The basic paradigm of the present day cosmology about the very early Universe is represented by the inflationary theory, initiated in [56]. The basic idea of inflation is the presence in the early Universe of a scalar field \(\phi \), with a self-interaction potential \(V(\phi )\), and with a corresponding energy density \(\rho _{\phi }\), and pressure \(p_{|phi}\), respectively [57]. The early inflationary models were based on the assumption that the scalar field potential reaches a local minimum at \(\phi = 0\), due to the supercooling after a phase transition. Subsequently the Universe enters an exponentially expanding, de Sitter type phase. However, in this initial theoretical model, the so-called old inflationary scenario, there is no graceful exit from the de Sitter accelerating, inflationary phase. Several inflationary models, with the explicit objective of solving the graceful exit problem, have been proposed, including the new and the chaotic inflationary models [58,59,60,61]. Note that each of these theories has its own and specific theoretical problems. Recent reviews of different aspects of the inflationary and of cosmology have been presented in [62, 63].

During inflation the exponential growth of the scale factor of the Universe leads to a homogeneous, isotropic but matterless Universe, in which all initial components have diminished to near zero.
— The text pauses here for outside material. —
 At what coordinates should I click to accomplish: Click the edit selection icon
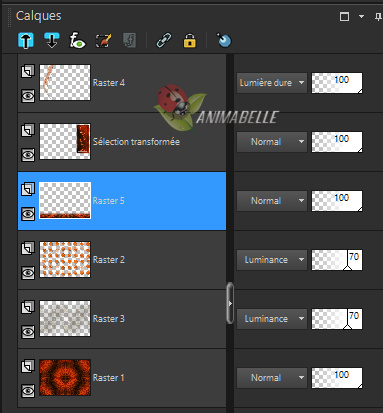click(103, 41)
Hence, in order to explain the present composition of the Universe it is necessary for radiation and the basic elementary particles to be created at the end of inflation, in a cosmological epoch known as reheating. During this period matter (mostly in the form of radiation) was created through the transfer of energy from the inflationary scalar field to the elementary particles. The reheating model was initially developed in the framework of the new inflationary scenario [58], and later on extended in [64,65,66]. The basic idea of reheating can be formulated as follows. After the de Sitter type accelerated expansion of the Universe, the scalar field driving inflation reaches its minimum value. Then it starts to oscillate around the minimum of the potential, and subsequently it disintegrates into matter, in the form of a radiation (photon) gas, and of some Standard Model elementary particles. Due to the interaction of these components, the early Universe finally reaches a thermal equilibrium state characterized by a temperature T.
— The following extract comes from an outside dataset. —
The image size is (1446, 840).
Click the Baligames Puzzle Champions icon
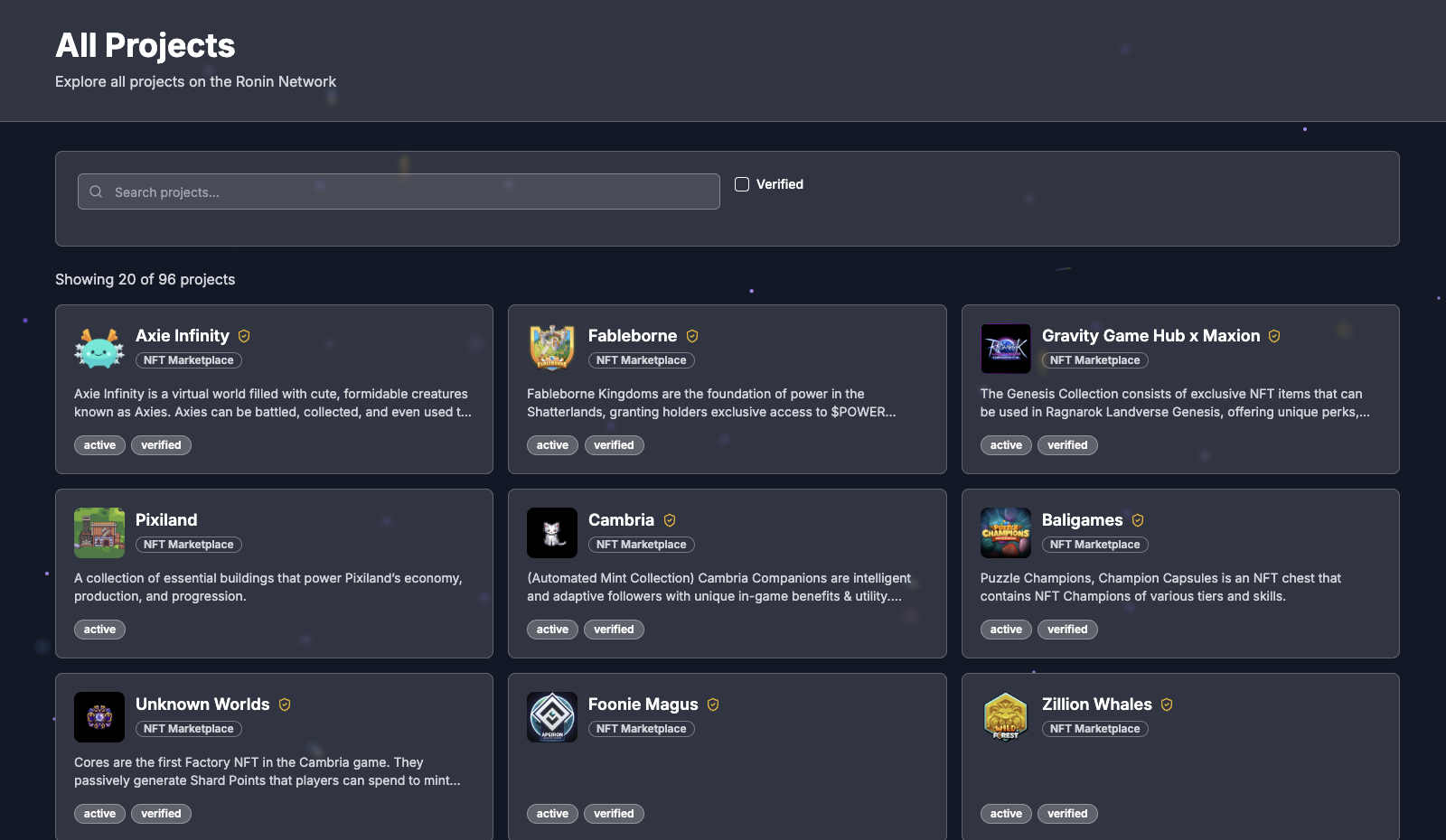point(1005,533)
One of the approaches extensively used to investigate reheating is the phenomenological model introduced in [59]. The basic idea of this formalism is the introduction of a particular decay term in the Klein–Gordon equation describing the evolution of the scalar field. This term is also included as a growth term in the balance equation for the energy density of the newly created particles. If reasonably chosen, the loss/gain term can describe the reheating process that did follow the adiabatic supercooling during the inflationary era. Hence, in this reheating model, an interacting two-component fluid, representing a mixture between the scalar field, and ordinary matter, can explain the chemical composition of the Universe. Hence the entire transition process between the scalar field and the ordinary matter component can be described phenomenologically once the functional form of the friction term, describing the decay of the scalar inflaton field, is given. The same term also represents the source term for the newly created matter fluid. For investigations of the diverse cosmological and physical aspects of the post-inflationary reheating dynamics see [67,68,69,70,71,72,73,74,75,76,77,78]. For detailed reviews on the post inflationary reheating phase see [79] and [80], respectively.

Despite its remarkable theoretical success the standard reheating model is plagued by a number of problems. One important question is related to the perturbative description of the decay width of the scalar field, which can describe the decay only close to the minimum of the potential. Such a description is not valid during slow-roll inflation. Another problem is that finite temperature effects can also significantly increase the rate at which the scalar field dissipates its energy to the newly created particles [79, 80].

On the other hand it is natural to assume that the scalar field driving inflation could have been coupled nonminimally to the other matter components present in the early Universe. Therefore the scalar field could have dissipated its energy during the accelerated expansion, thus warming up the Universe without the need of a reheating phase. This cosmological interpretation of inflation is called warm inflation, and it was initially proposed in [81, 82]. Hence, according to the warm inflationary scenario, dissipative effects and particle creation processes can create a thermal bath (radiation fluid) during the accelerated expansion phase. In one of the first warm inflation models [83] it was suggested that in the inflationary scenarios the physical parameters could be randomly distributed. This hypothesis led to the development of distributed-mass models [84,85,86,87,88], developed in relation to string theory. Warm inflation represents presently a very active field of study, and it certainly represents an attractive alternative to the cold inflation/reheating scenarios. The cosmological evolution in the warm inflationary models has been investigated in detail in [89,90,91,92,93,94,95,96,97,98,99,100,101,102,103,104,105,106,107,108,109,110,111,112,113,114,115,116,117,118,119,120,121,122,123,124,125,126,127,128,129,130,131,132,133,134,135,136,137,138].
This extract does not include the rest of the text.